Arbitrage tells the tragedy of Robert Miller (Richard Gere, The Double), a Wall Street shark who could have apprenticed beneath Gordon Gekko. Miller frauds anyone he has to, including Brooke (Brit Marling, Sound of My Voice), his daughter and chief financial officer of the corporation. Gere supplies one of his soundest performances, manifesting Miller as an aging tycoon who personally plummets himself into the depths of moral destruction.
The film opens on a light note. It's Miller's 60th birthday; he's depicted as a family man partnered with his daughter in the business. Writer-director Nicholas Jarecki (The Weight) never frees Miller from a life of self-desolation.

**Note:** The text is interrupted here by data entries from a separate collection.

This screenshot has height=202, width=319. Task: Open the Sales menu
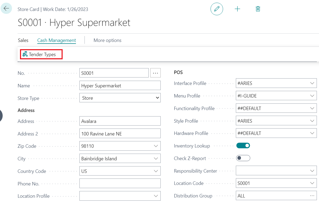(x=23, y=40)
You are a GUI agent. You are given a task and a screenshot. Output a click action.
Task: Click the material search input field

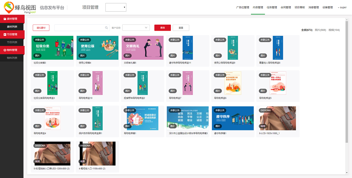79,28
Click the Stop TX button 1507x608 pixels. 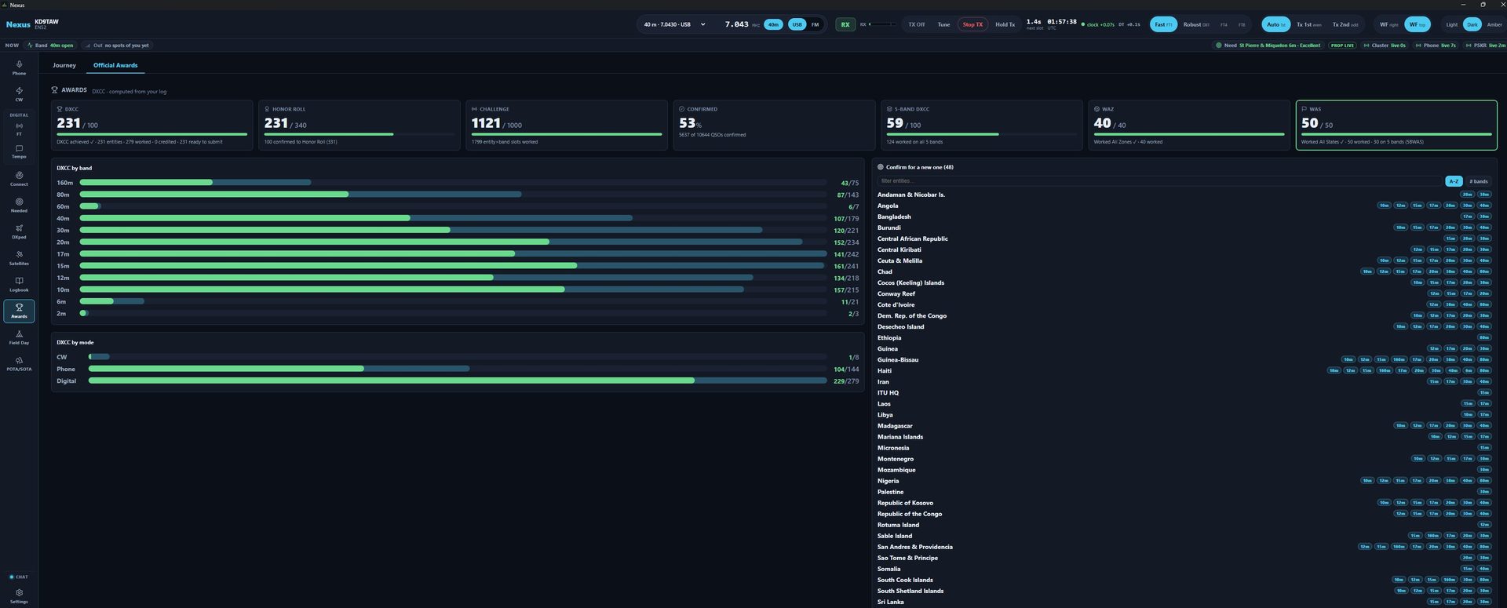972,24
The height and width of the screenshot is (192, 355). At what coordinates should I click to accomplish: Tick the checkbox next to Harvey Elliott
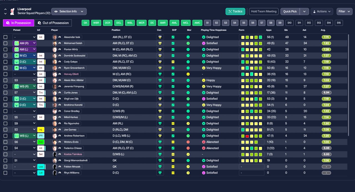(x=6, y=74)
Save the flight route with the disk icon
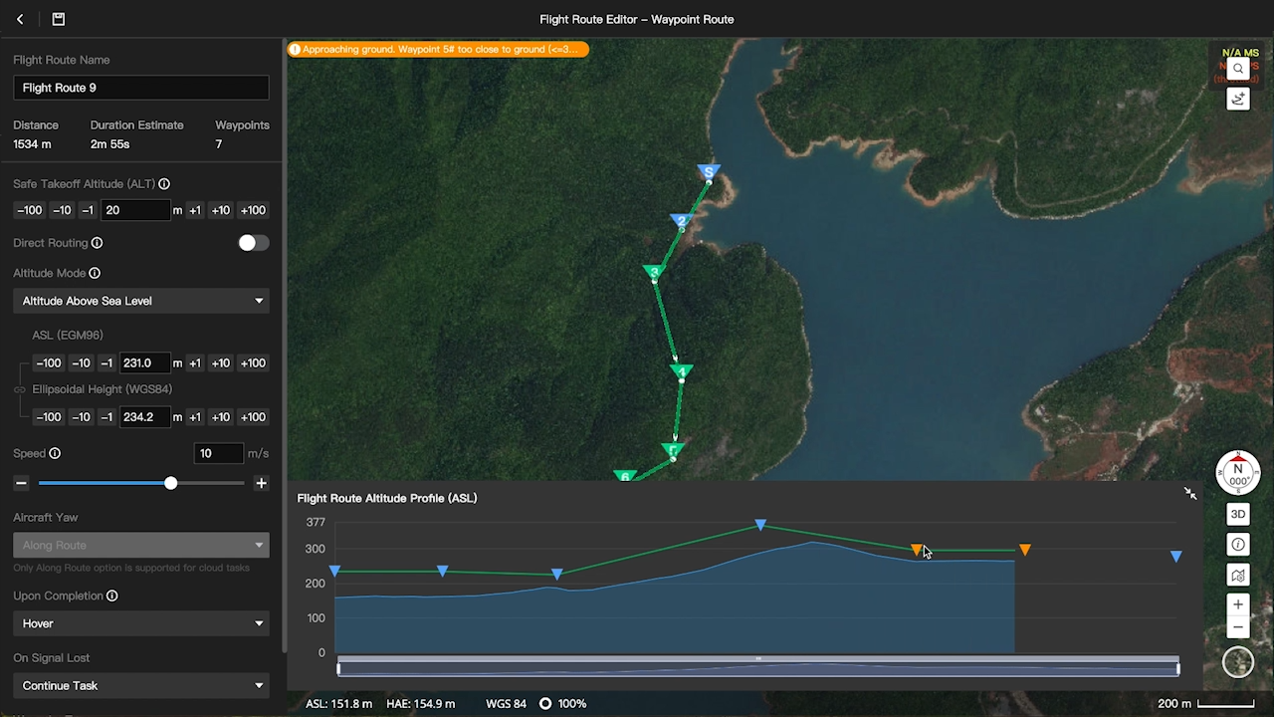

Miller cheats on his lifelong wife, Ellen (Susan Sarandon, Robot & Frank) with a young artist, Julie (Laetitia Casta, War of the Buttons). Ellen knows of the affair, but forlornly accepts it as a part of the rich-marriage package.
Just when the plot seems revealed, another curveball is thrown. Miller takes Julie for a late night drive, only to get into an accident from falling asleep at the wheel and in turn killing Julie. Miller isn't worried about a homicide charge; rather, the last thing he wants is bad media coverage. He escapes the wreckage with a bleeding head and cracked ribs, gets picked up by his friend Jimmy (Nate Parker, Red Tails) and thinks all business is settled.
It isn't. A loud-mouthed, yet wholehearted Detective Bryer (Time Roth, Lie to Me) catches Miller's scent quickly. Now his fate is rested upon Jimmy's shoulders and whether or not Bryer can convince him to testify against Miller.
Here is where most films mechanically supply needless action in an attempt to spice up the conflict, but not Arbitrage.
Instead, it courageously travels down the traditional path of dialogue warfare, as the characters struggle to fight for their personal beliefs. Miller wants his empire to pass its audit and then transfer power down to Brooke. Detective Bryer wants justice suitably dished out to the upper class for once. And Jimmy is glued in the center, only wishing to move south with his girl and run an Applebee's.
There's no scuffing it - Gere was perfectly cast here. It's been reported he replaced Al Pacino during pre-production, which first appears as a downgrade. But Gere's natural physique is uncannily convincing as a corrupt billionaire. His slicked-back grey hair has rested in the same place for decades, and his darkened, squinted eyes always appear to be concealing secrets.
Roth also plays his best role of recent memory, somehow disguising his hometown London accent and transforming into the restless detective from Brooklyn. But above all, Roth is able to play a down-to-Earth cop who wants to convict Miller for ethical obligations, not simply because the plot tells him to do so.
Arbitrage is a real chin-bruiser - a brilliant thriller that will have people covering their mouths in stunned bewilderment. Jarecki filled his casting slates with docile actors who play believable characters and also wrote them smart dialogue that fiercely carries the film's weight. It's a treat to finally find a movie that capably mixes suspense and excitement and does so without aimless shootouts or noisy chase scenes. Arbitrage subtly mocks the action-thriller genre by allowing its words to speak louder than guns or car chases ever could.